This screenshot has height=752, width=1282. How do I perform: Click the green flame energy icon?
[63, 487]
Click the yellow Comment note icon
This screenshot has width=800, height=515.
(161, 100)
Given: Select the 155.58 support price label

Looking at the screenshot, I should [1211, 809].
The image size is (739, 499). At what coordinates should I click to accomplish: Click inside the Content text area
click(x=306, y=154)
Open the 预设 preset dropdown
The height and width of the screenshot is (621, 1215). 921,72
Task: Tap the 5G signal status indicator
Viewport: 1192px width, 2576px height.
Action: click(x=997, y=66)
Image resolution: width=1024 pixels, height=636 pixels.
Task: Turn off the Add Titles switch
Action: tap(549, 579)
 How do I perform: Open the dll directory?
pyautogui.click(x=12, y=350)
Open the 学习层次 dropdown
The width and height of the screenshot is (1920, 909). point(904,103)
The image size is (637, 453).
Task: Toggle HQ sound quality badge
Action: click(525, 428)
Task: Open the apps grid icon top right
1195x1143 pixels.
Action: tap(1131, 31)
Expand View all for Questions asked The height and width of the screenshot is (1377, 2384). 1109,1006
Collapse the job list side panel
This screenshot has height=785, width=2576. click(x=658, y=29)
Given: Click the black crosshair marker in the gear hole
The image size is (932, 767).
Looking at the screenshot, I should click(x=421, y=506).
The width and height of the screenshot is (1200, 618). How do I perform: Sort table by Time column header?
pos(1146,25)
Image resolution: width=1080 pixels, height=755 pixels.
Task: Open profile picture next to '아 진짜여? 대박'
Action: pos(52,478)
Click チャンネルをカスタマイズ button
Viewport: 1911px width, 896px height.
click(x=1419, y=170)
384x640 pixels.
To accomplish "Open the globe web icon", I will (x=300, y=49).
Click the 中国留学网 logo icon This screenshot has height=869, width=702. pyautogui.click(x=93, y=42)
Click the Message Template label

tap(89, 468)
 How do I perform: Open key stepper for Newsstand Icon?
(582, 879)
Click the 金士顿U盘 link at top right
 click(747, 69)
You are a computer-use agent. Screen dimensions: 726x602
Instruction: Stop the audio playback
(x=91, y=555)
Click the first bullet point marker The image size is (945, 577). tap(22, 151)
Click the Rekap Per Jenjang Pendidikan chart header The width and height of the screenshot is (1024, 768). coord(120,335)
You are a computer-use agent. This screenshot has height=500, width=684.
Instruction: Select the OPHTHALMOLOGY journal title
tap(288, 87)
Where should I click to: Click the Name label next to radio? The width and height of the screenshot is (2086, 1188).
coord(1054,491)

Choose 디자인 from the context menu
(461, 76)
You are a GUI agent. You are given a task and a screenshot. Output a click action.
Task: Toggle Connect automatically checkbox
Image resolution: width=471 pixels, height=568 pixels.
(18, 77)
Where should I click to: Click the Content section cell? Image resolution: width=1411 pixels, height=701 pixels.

# # #

▶ _TASK OBJECTIVE_
Starting at the line that contains "Click the 金士顿U盘 link at top right", retype each line through the last one in the records, both included, and add nothing.

▶ _COMPLETED TASK_
Click the 金士顿U盘 link at top right
 click(747, 69)
You are a computer-use agent. Screen dimensions: 726x602
Instruction: Stop the audio playback
(x=91, y=555)
Click the first bullet point marker The image size is (945, 577). tap(22, 151)
Click the Rekap Per Jenjang Pendidikan chart header The width and height of the screenshot is (1024, 768). coord(120,335)
You are a computer-use agent. This screenshot has height=500, width=684.
Instruction: Select the OPHTHALMOLOGY journal title
tap(288, 87)
Where should I click to: Click the Name label next to radio? The width and height of the screenshot is (2086, 1188).
coord(1054,491)

Choose 디자인 from the context menu
(461, 76)
You are a GUI agent. You are given a task and a screenshot. Output a click action.
Task: Toggle Connect automatically checkbox
Image resolution: width=471 pixels, height=568 pixels.
(18, 77)
Where should I click to: Click the Content section cell? Image resolution: width=1411 pixels, height=701 pixels.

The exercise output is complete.